Post post post... I'm having problems with the internet at home (my suspicion involves too many other connections to the wireless hub, but it's not proving easy to diagnose), so I'm barely online outside of the office. Alas. Not doing much for my "let's post more often!" schemes.
I'm finding myself weirdly uncomfortable with public religion, lately. Not people being publicly religious as such, but public organised ceremonies which employ religion as a kind of... tool of social cohesion? Like, after the Scottish referendum, I saw something about a church service that was being held to "bring people together", but - even if it's ecumenical, and wide enough for, say, Muslim or Jewish or Hindu Scots, it still feels unfair to me, because it's necessarily exclusive of atheist and agnostic Scots. On the other hand, we held a prayer vigil at my church a while back for a parishioner who had been murdered (and for the mourners, really) and that felt right and OK - because it was about the community doing something for itself, not an ostensibly for-everyone event taken away inside a sectarian organisation.

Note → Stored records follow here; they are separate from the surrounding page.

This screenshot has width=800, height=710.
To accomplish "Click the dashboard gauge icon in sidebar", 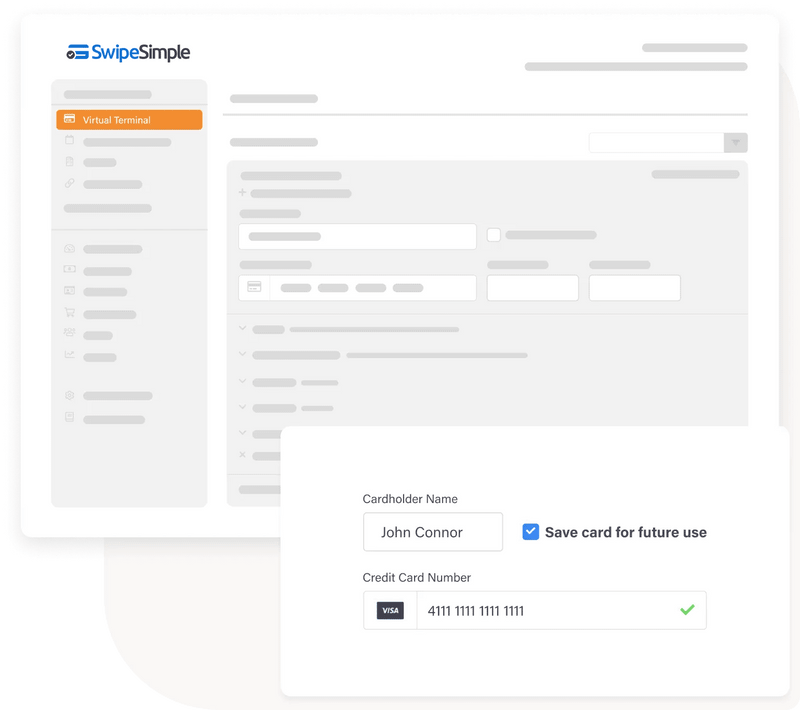I will (70, 249).
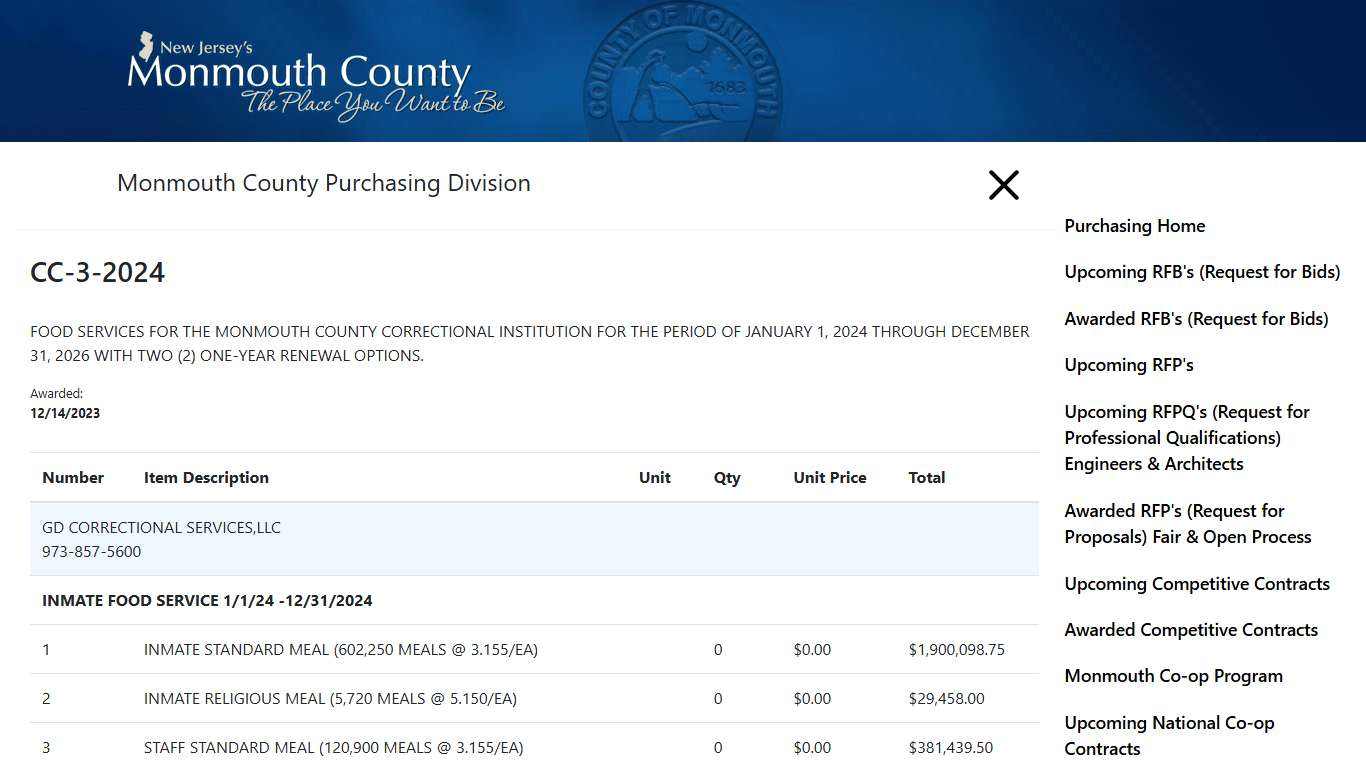View Awarded Competitive Contracts
1366x768 pixels.
click(x=1191, y=629)
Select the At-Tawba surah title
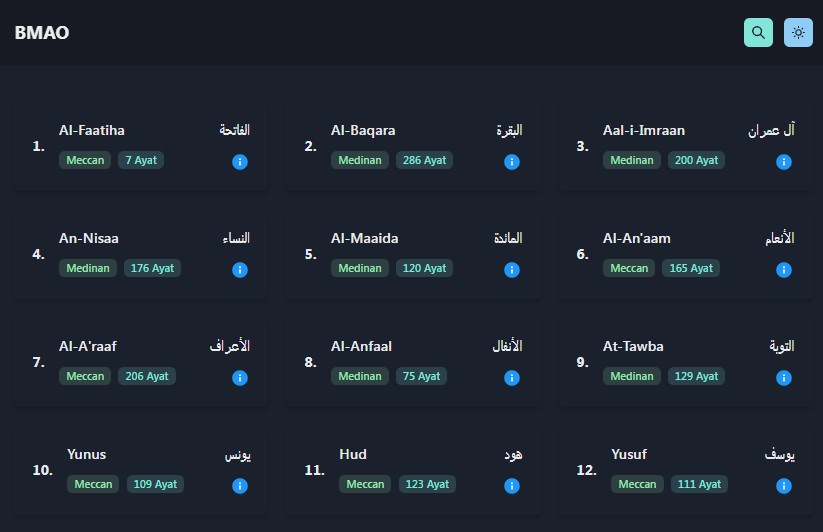The width and height of the screenshot is (823, 532). point(633,346)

I've maybe been thinking about it more because I've been reading so many old novels lately, stories set in time periods where the church was pretty straightforwardly an arm of civil society that could be treated as being as authoritative and general as the government. Children go to Sunday School to learn to read and write and repeat their catechism; religious knowledge and secular knowledge were entirely intertwined, and the occasional "Freethinker" or "dissenter" was fringe enough to be ignored.

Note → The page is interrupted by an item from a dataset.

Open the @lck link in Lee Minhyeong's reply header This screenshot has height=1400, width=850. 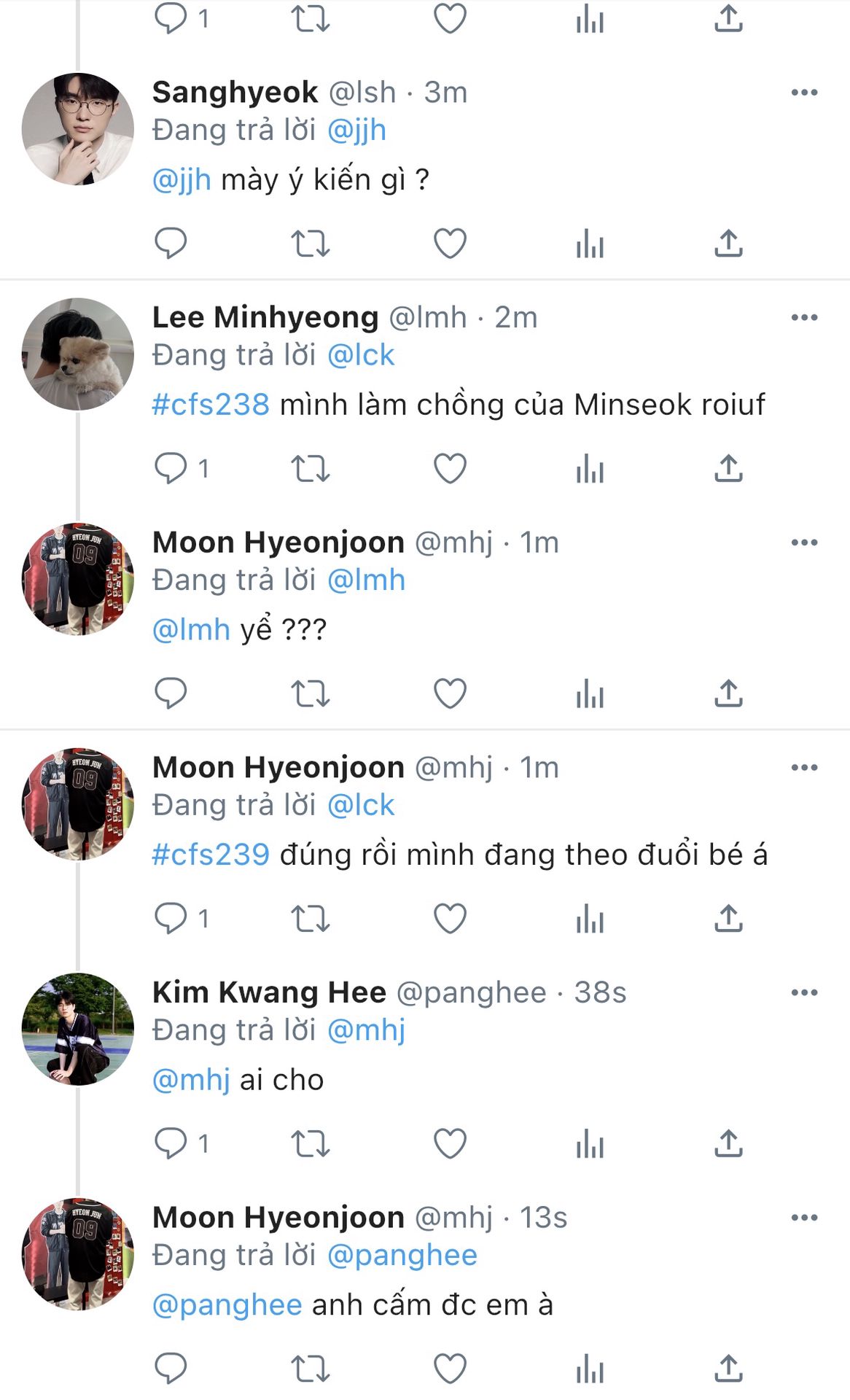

In Charlotte Yonge's later books there's a real social shift from national schools
to board schools
, which is obviously the start of a rejection of that kind of thinking. It's hard to imagine, now - yes, we still have faith schools (which I'm pretty much OK with; I went to faith schools for my primary education, and I got both a decent secular education and the religious education relevant to my family tradition) but no one is compelled to follow the forms of religion in order to obtain a basic education.

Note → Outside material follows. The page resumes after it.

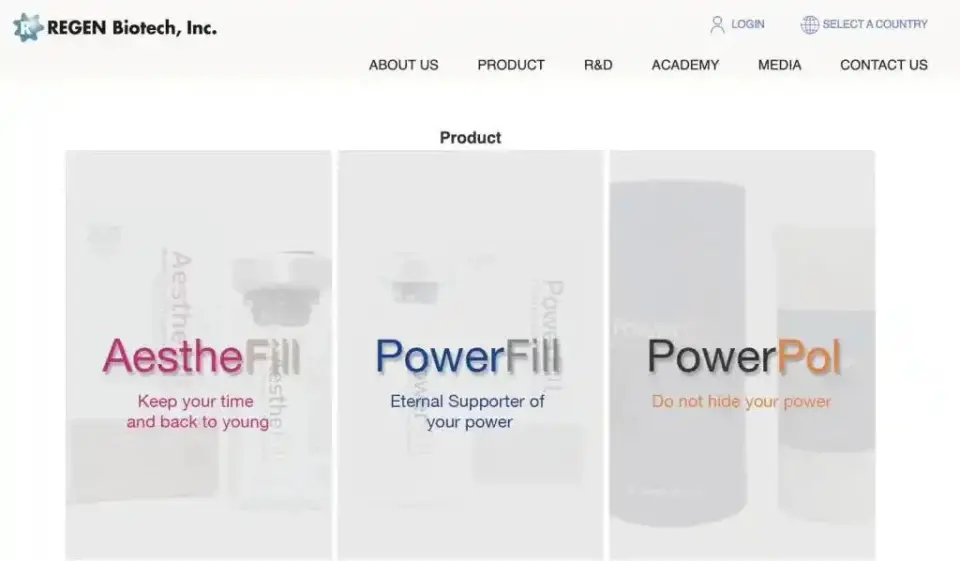Click the REGEN Biotech, Inc. company name

click(132, 28)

The problem with overt religiosity in public spaces is that it either assumes everyone follows that religion, or it doesn't care that it's enforcing one religion on, or rejecting, people who don't follow it. I want to value the past history of religious institutions as social frameworks, social services, agents for social and political change, without acting like that erasure of modern reality is OK. How can one be publicly religious without that hurting other people? How can we make public spaces welcoming to everyone without driving religion underground or into being a purely personal thing? Common ground seems tricky.